**Required task**
In the forum post below about deploying Flink on Kubernetes, what exception keeps the new JobManager stuck in a crash loop?

**Selection**
Hello,

We are running into issues when deploying flink on kubernetes using the
flink-kubernetes-operator with a FlinkDeployment
Occasionally, when a *JobManager* gets rotated out (by karpenter in our
case), the next JobManager is incapable of getting into a stable state and
is stuck in a crash loop by a DuplicateJobSubmissionException
We did increase the terminationGracePeriodSeconds but it doesn't seem to
help.
Is it expected that the operator isn't able to get jobmanagers back into a
stable state ?  Do you have an idea if we're missing something ?

**Information provided**
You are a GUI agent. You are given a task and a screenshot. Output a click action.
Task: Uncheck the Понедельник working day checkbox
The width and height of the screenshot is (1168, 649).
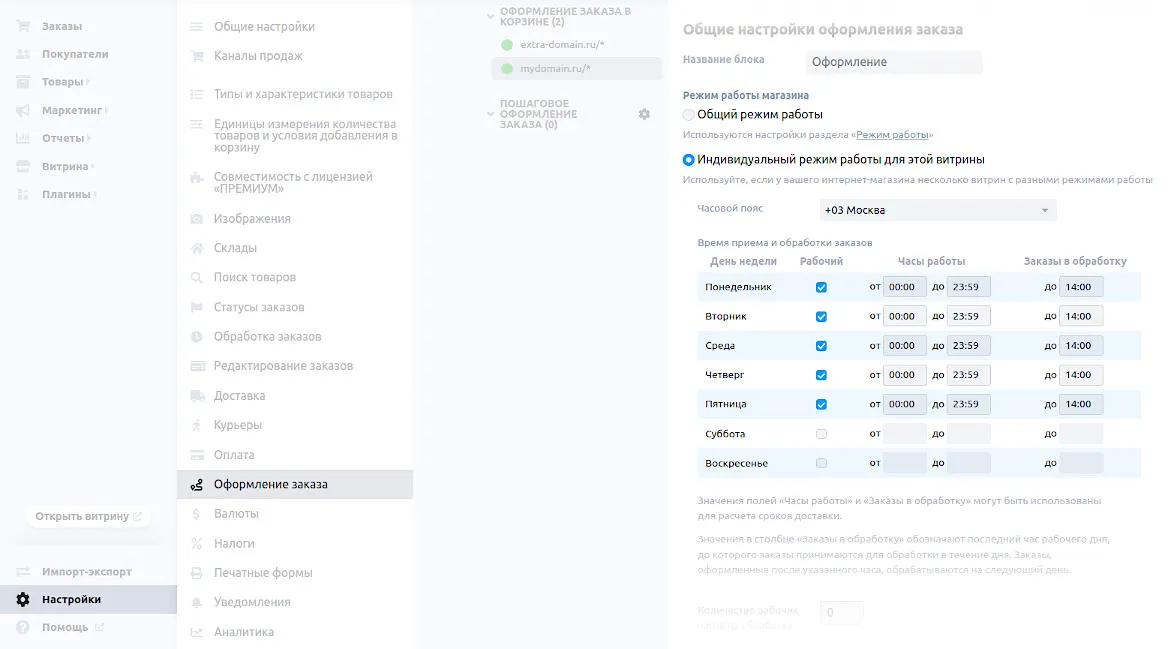pyautogui.click(x=821, y=287)
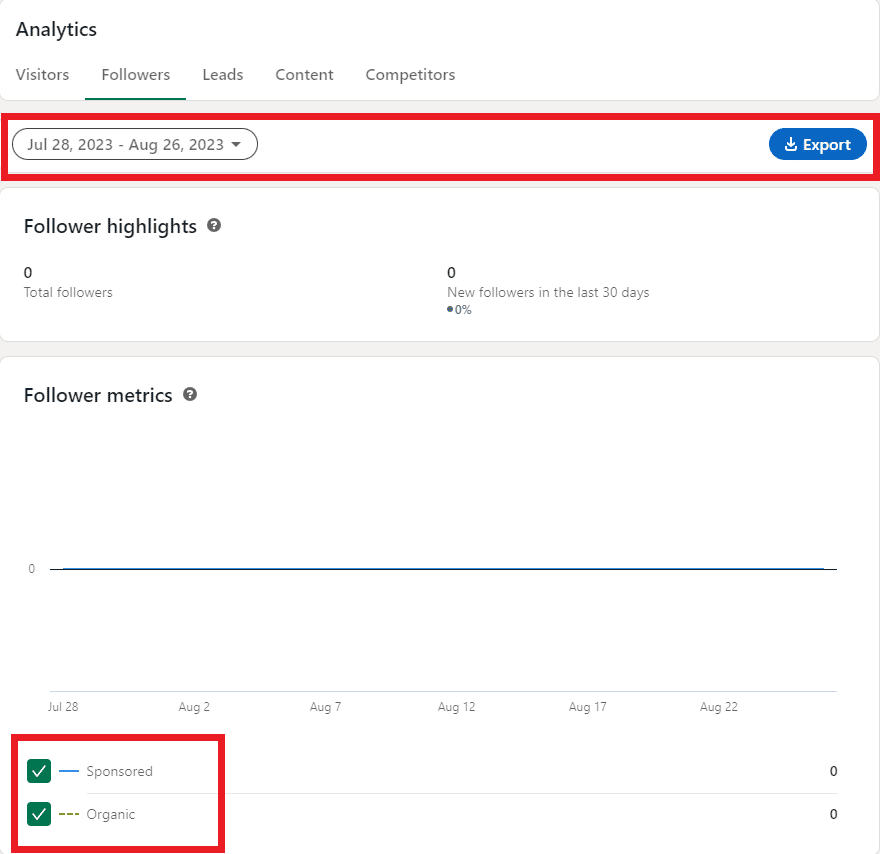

**Exercise solution**
A DuplicateJobSubmissionException.